(Extracted data entries)
______

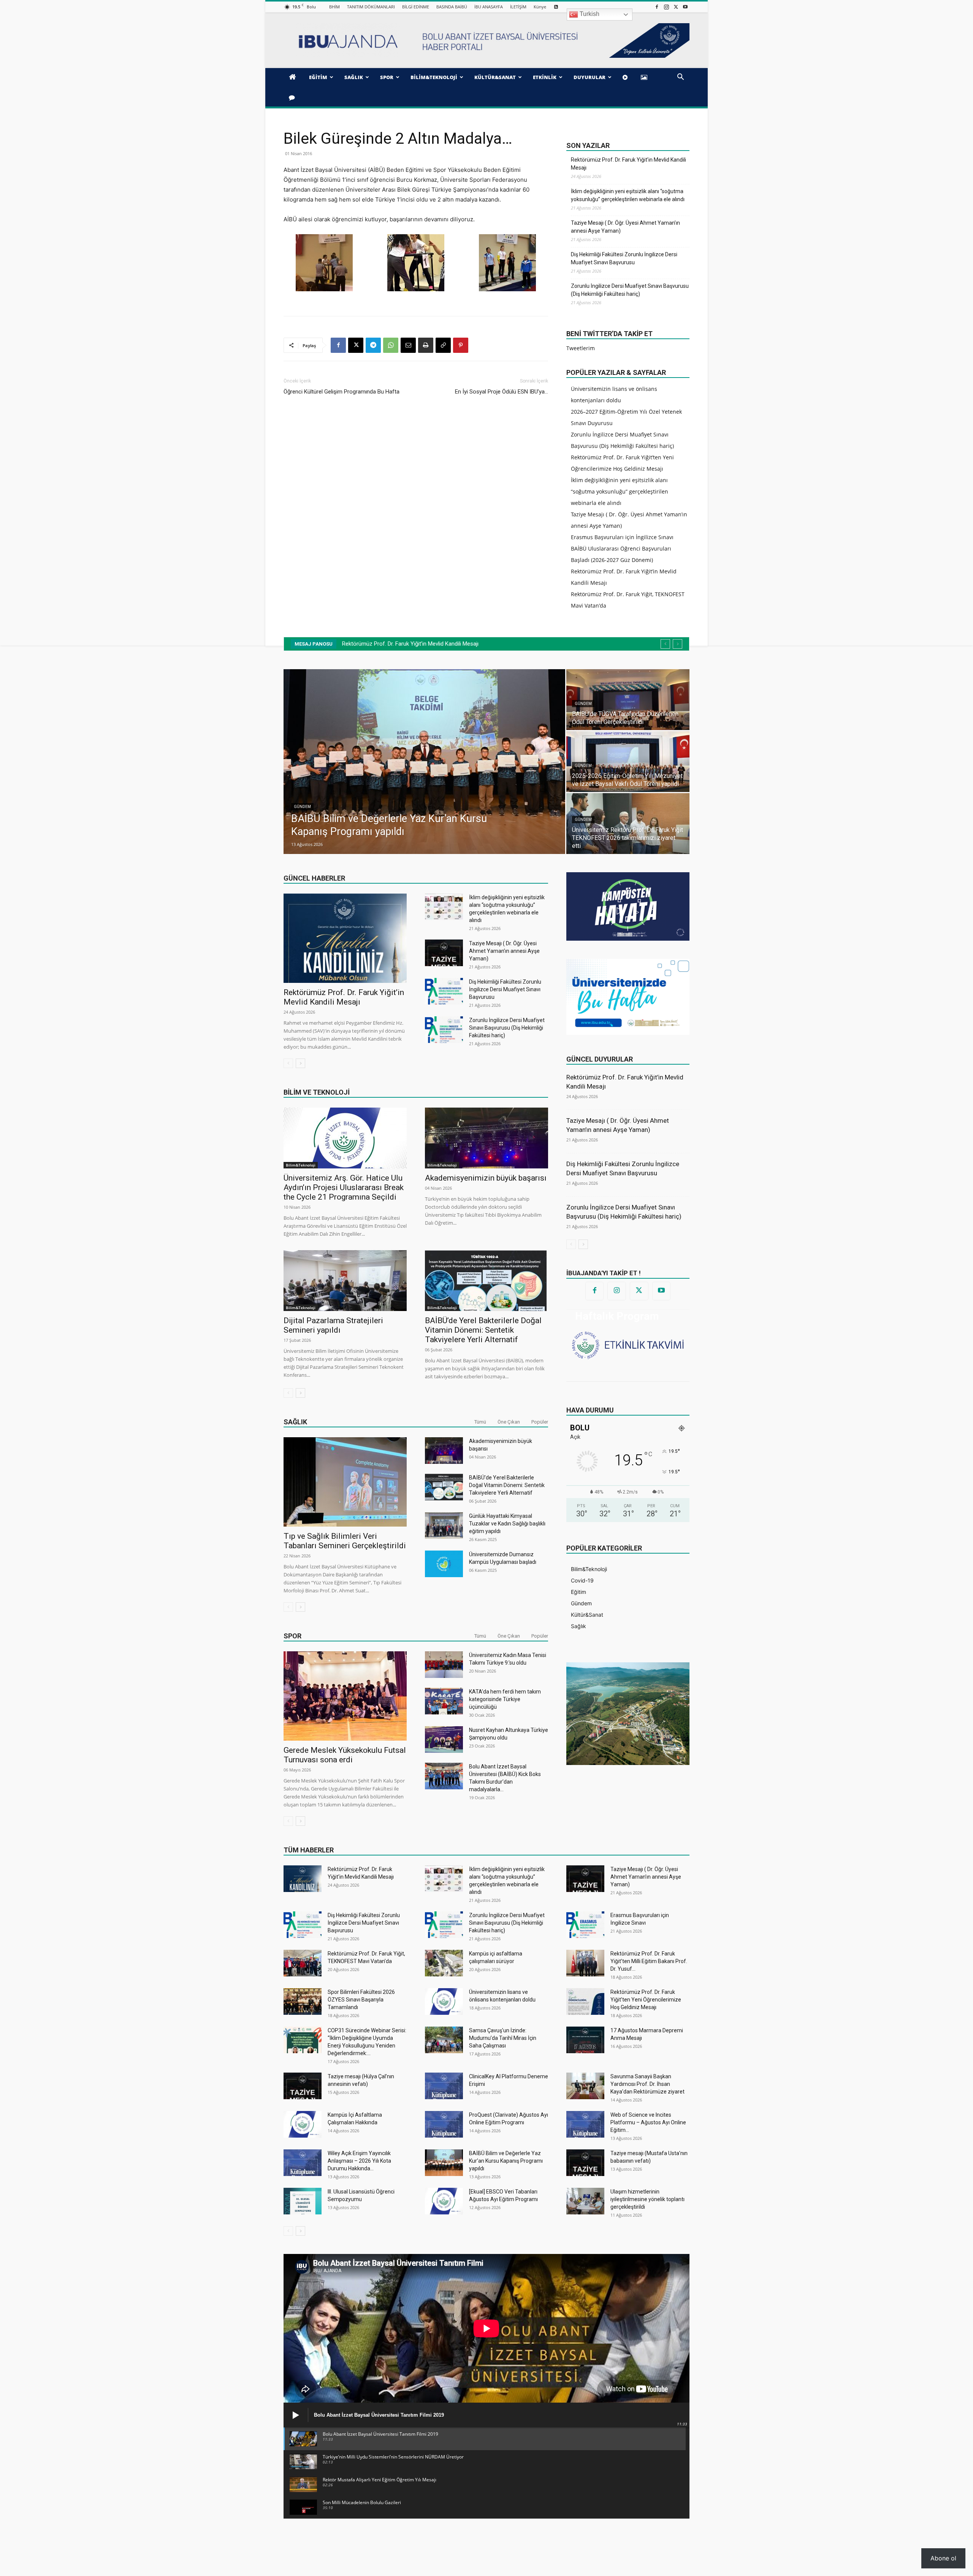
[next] (677, 644)
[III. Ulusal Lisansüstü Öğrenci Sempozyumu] (303, 2201)
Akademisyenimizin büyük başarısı (486, 1177)
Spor (292, 1636)
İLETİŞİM (518, 7)
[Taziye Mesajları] (293, 97)
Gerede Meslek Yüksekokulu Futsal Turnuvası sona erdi (345, 1755)
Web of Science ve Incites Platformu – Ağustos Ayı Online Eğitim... (648, 2122)
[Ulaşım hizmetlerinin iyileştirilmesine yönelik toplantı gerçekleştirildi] (585, 2201)
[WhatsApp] (390, 345)
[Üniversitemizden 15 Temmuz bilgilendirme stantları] (635, 823)
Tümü (480, 1422)
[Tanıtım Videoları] (626, 77)
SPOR (386, 77)
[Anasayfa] (294, 77)
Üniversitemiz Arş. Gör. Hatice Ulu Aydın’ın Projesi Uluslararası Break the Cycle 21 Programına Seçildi (344, 1187)
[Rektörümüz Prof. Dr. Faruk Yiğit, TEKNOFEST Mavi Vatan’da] (303, 1963)
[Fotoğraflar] (645, 77)
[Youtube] (685, 7)
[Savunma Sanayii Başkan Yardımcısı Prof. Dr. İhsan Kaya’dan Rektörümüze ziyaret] (585, 2086)
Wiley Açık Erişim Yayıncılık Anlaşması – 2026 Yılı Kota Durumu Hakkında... (359, 2160)
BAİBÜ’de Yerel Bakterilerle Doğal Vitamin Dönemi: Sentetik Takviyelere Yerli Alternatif (483, 1330)
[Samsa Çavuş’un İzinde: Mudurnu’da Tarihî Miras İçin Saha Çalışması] (444, 2040)
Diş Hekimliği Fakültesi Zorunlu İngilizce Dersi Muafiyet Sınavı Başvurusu (624, 258)
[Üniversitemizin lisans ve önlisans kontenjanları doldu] (444, 2001)
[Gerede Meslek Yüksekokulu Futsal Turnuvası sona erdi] (345, 1696)
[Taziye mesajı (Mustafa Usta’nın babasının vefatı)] (585, 2162)
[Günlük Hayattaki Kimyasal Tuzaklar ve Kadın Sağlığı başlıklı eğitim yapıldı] (444, 1525)
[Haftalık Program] (627, 1344)
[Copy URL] (443, 345)
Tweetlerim (580, 348)
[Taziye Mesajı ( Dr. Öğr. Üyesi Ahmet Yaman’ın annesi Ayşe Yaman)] (444, 953)
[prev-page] (288, 1063)
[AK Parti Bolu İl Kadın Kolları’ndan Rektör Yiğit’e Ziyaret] (635, 699)
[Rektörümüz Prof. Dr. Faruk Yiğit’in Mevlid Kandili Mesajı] (345, 938)
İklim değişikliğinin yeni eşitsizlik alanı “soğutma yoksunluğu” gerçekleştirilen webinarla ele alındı (628, 195)
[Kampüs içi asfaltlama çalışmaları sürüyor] (444, 1963)
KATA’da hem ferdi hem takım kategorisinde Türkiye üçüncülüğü (505, 1699)
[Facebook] (657, 7)
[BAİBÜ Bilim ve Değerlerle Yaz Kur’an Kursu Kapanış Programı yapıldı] (444, 2162)
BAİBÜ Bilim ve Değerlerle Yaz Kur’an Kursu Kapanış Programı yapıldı (506, 2160)
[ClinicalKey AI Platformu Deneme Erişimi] (444, 2086)
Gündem (309, 807)
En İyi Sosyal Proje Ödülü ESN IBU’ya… (501, 391)
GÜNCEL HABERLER (314, 878)
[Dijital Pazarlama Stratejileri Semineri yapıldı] (345, 1280)
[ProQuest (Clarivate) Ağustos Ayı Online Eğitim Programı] (444, 2124)
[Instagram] (666, 7)
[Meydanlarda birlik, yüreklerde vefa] (635, 761)
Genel (588, 827)
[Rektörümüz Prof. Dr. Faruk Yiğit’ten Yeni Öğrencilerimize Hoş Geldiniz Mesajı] (585, 2001)
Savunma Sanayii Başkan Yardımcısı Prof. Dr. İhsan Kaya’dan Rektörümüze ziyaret (647, 2084)
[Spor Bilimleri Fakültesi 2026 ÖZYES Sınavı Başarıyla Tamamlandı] (303, 2001)
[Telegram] (373, 345)
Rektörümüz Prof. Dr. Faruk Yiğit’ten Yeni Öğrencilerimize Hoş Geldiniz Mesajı (645, 1999)
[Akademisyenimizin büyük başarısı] (486, 1138)
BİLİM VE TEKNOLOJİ (317, 1092)
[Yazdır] (425, 345)
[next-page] (300, 1063)
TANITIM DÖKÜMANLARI (371, 7)
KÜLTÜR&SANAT (495, 77)
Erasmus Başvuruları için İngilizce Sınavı (622, 537)
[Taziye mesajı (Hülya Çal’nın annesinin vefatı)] (303, 2086)
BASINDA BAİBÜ (451, 7)
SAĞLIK (353, 77)
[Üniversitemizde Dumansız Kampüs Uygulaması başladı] (444, 1564)
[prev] (665, 644)
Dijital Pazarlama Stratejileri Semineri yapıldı (333, 1325)
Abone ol (943, 2558)
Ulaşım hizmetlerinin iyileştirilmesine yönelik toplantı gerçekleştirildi (647, 2199)
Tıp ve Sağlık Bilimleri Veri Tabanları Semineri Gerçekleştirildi (345, 1541)
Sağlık (295, 1422)
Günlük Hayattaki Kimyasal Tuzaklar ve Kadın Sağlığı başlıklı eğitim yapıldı (507, 1523)
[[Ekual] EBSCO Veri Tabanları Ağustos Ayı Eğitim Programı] (444, 2201)
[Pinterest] (460, 345)
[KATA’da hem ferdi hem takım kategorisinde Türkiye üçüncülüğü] (444, 1701)
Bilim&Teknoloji (300, 1165)
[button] (680, 77)
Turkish (588, 14)
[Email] (408, 345)
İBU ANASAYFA (488, 7)
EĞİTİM (318, 77)
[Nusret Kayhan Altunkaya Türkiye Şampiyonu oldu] (444, 1739)
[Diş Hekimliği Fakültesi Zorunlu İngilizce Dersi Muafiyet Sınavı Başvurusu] (444, 991)
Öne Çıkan (509, 1422)
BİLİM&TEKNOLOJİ (433, 77)
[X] (676, 7)
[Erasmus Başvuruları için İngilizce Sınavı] (585, 1924)
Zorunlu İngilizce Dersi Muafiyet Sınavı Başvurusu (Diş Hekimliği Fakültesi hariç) (630, 290)
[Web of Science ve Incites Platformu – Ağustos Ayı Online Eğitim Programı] (585, 2124)
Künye (540, 7)
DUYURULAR (589, 77)
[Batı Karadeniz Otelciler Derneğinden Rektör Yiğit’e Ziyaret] (431, 761)
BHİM (334, 7)
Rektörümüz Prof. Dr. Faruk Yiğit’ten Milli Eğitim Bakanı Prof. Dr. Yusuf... (648, 1961)
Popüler (539, 1422)
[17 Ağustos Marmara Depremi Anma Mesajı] (585, 2040)
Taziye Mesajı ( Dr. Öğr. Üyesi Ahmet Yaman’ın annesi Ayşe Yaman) (625, 227)
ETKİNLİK (544, 77)
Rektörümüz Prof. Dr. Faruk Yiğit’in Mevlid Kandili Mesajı (628, 164)
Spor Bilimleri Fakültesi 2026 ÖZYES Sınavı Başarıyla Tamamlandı (361, 1999)
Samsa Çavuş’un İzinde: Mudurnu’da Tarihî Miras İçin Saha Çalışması (502, 2038)
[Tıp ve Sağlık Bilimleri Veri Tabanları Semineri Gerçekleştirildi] (345, 1482)
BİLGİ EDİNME (415, 7)
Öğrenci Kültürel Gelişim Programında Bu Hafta (341, 391)
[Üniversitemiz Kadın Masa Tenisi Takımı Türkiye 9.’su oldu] (444, 1664)
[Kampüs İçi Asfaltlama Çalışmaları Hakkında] (303, 2124)
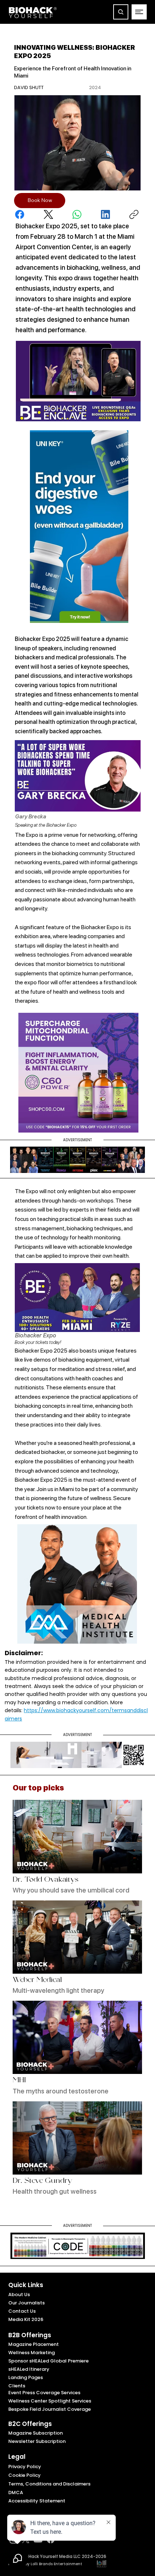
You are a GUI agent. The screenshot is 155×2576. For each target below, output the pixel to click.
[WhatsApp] (76, 214)
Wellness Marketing (31, 2352)
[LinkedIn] (105, 214)
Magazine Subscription (35, 2433)
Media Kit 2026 (25, 2319)
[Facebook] (19, 214)
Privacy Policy (24, 2466)
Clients (16, 2385)
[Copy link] (133, 214)
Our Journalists (26, 2302)
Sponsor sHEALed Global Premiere (48, 2360)
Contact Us (22, 2311)
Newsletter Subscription (37, 2441)
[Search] (120, 11)
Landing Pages (25, 2377)
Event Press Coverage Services (44, 2392)
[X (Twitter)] (48, 214)
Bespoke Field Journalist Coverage (49, 2409)
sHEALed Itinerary (28, 2369)
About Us (19, 2294)
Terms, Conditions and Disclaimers (49, 2483)
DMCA (15, 2492)
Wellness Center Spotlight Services (49, 2400)
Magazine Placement (33, 2344)
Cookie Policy (24, 2475)
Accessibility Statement (36, 2500)
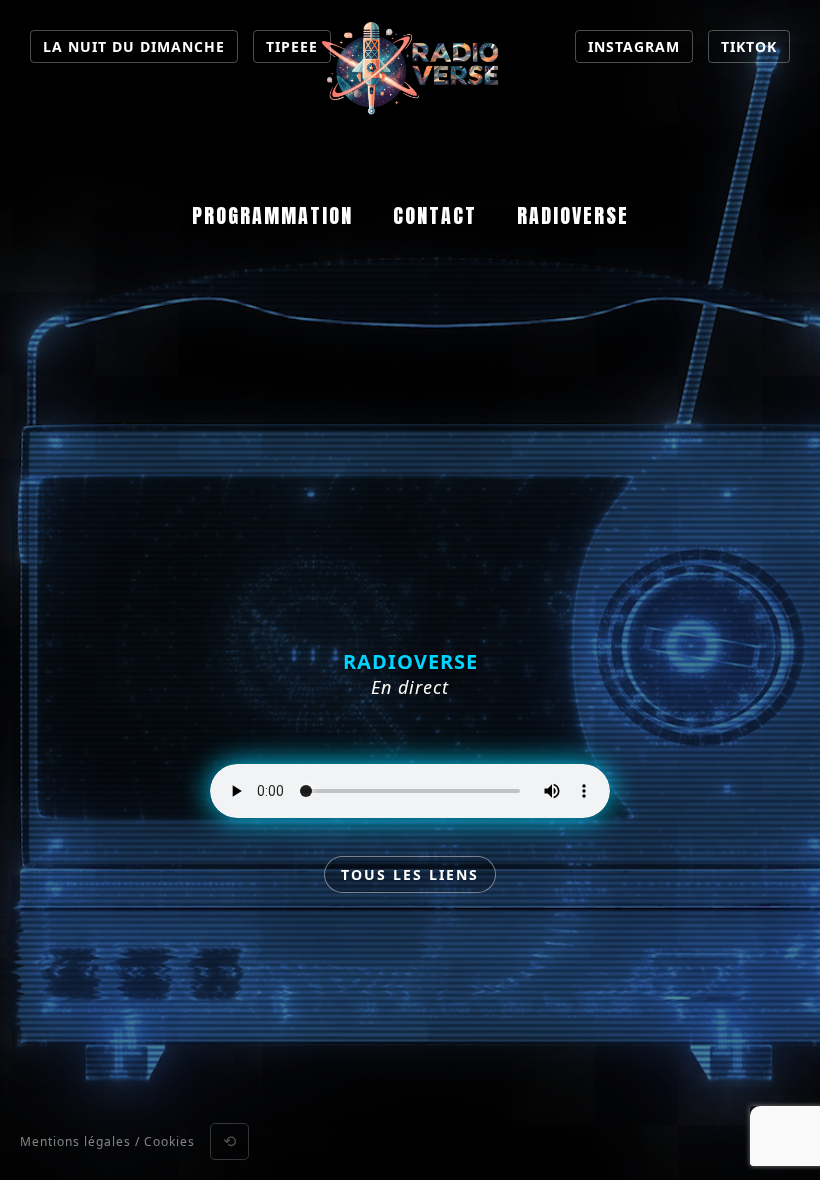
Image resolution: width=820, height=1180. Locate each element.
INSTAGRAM (634, 46)
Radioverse (573, 215)
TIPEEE (292, 46)
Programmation (272, 215)
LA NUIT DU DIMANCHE (134, 46)
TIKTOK (749, 46)
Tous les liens (410, 874)
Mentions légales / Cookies (107, 1141)
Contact (435, 215)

______

*EXERCISE BRIEF:*
Search the records for the word "Kursu". Copy every line that has it.

*EXERCISE ANSWER:*
[BAİBÜ Bilim ve Değerlerle Yaz Kur’an Kursu Kapanış Programı yapıldı] (444, 2162)
BAİBÜ Bilim ve Değerlerle Yaz Kur’an Kursu Kapanış Programı yapıldı (506, 2160)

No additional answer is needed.